Е. Н. Михайлова полагает, что «каждая из этих повестей является самостоятельным художественным произведением, которое несет в себе свою особенную мысль и имеет самостоятельные художественные задачи»11. Б. Т. Удодов пишет о желании Лермонтова «крепче связать» «Фаталиста» «с другими произведениями романа»12. Как роман (единое произведение!) вбирает в себя несколько «самостоятельных», «других» произведений? Нонсенс!
Зигзаг исследовательской мысли наблюдается в книге В. И. Коровина: «…“Герой нашего времени” предстает как цикл повестей или рассказов, объединенных одним героем и необыкновенным характером приключений, которые выпали на его долю. Но почему понадобилось Лермонтову собирать разрозненные повести в один роман?»13. Тут уместнее другой вопрос: как «собранные» вместе «разрозненные» (!) повести образуют именно роман? А жанрово завершенные повести Лермонтова как раз не разрозненные, а образующие цикл.
Вот еще одна попытка защитить традиционное обозначение жанра, на этот раз агрессивное ко всяким иным определениям: «Роман, родившийся из сцепления отдельно и “замкнуто” созданных повестей, каждая из которых могла рассчитывать на самостоятельную жизнь, не только избежал опасности стать циклом повестей, но сразу заявил о себе как о явлении цельном, органически едином и все же не перестающим удивлять необычностью такого строения. Повести-главы расположились в романе, разрушив все традиционные представления о пространственной и хронологической логике сюжета, но как раз эти-то пространственные рывки и изломы времени всегда воспринимались как выражение глубоко скрытого смысла романа»14. У нас будет случай видеть, что повести (но никак не главы) создавались действительно отдельно, что сюжетны повести, а романного сюжета нет (стало быть, нет и романа), что цикл — не какое-то страшилище, а реальное литературное явление, развившееся со временем в полноценное вторичное жанровое образование, давшее оригинальную и добротную форму сцепления самостоятельным звеньям, обеспечившее тем самым книге то единство, ради которого исследователи и держатся за традиционное определение жанра, хотя в «Герое нашего времени» нет никаких романных свойств.

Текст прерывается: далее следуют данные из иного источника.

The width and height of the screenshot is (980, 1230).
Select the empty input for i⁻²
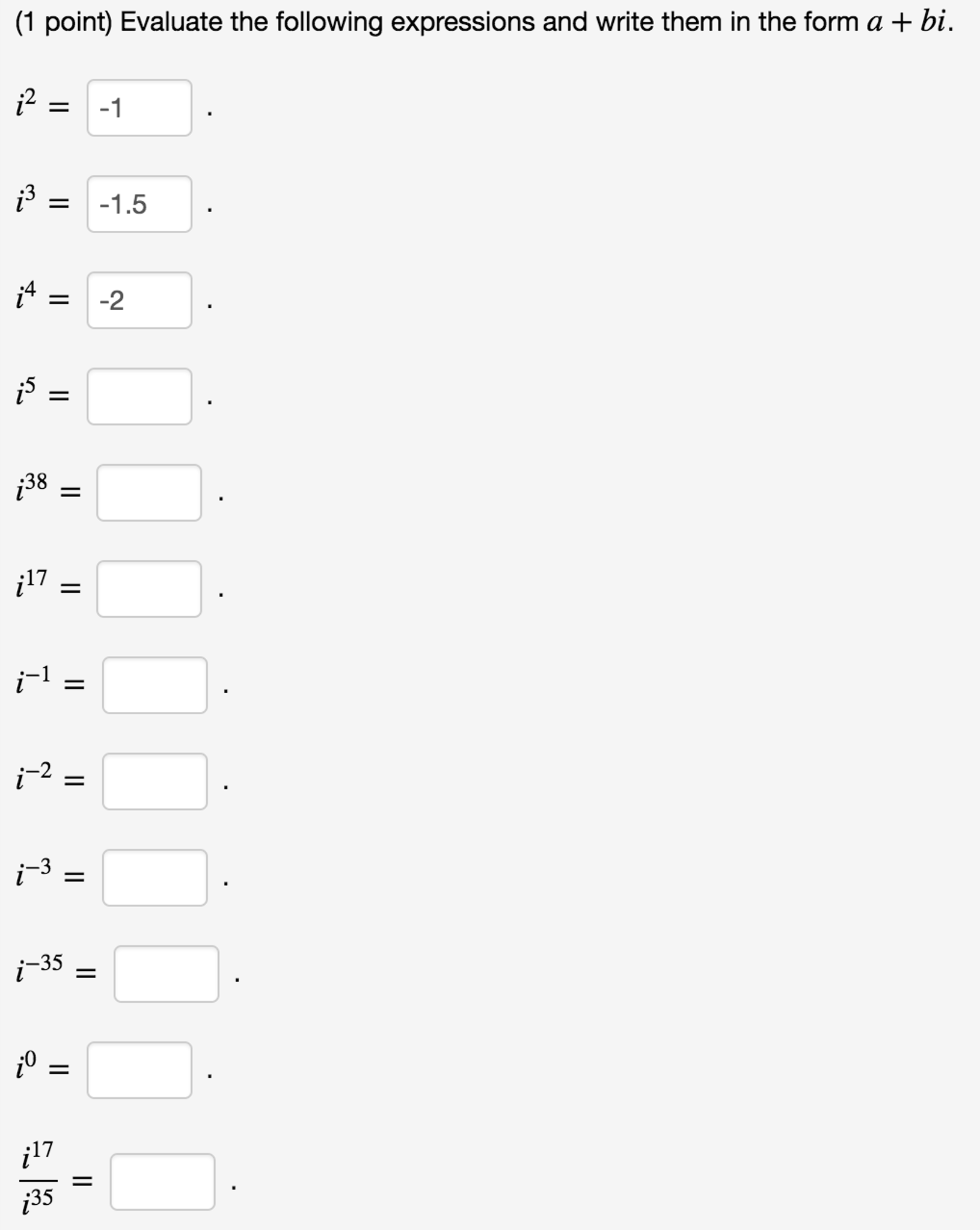point(155,781)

Для В. М. Марковича жанровая проблема нисколько не представала существенной, у него были свои задачи при изучении творчества Тургенева и его предшественников. Применительно к жанру тут идут отсылки на нечто устоявшееся, утвердившееся, но походя даются оценки чудовищные. Исследователь интересуется возникновением символического подтекста, стало быть, ему «важно рассмотреть преломление символизирующей тенденции в иной художественной атмосфере — в структуре, тяготеющей к чистой жанровой форме. Необходимый для этого материал может <?> дать “Герой нашего времени”, давно признанный первым по времени произведением русской прозы, обладающим собственно романной структурой»15. Тут только то и верно, что подобное мнение сформировалось «давно». Что же касается «Героя нашего времени», понятого как эталон формы, то можно только дивиться, как можно представить это произведение тяготеющим к «чистой» жанровой форме, обладающей «собственно романной» структурой. Тут происходит элементарная подмена: жанровые признаки подменяются иными, внежанровыми. Идет отсылка к «настойчиво» повторяющемуся в «романе» Лермонтова целому комплексу поэтических лейтмотивов». На той же странице, где сказано о тяготении «романа» «к чистой жанровой форме», он же именуется «фрагментарным», хотя «собственно» романной структуре фрагментарность ни мало не свойственна.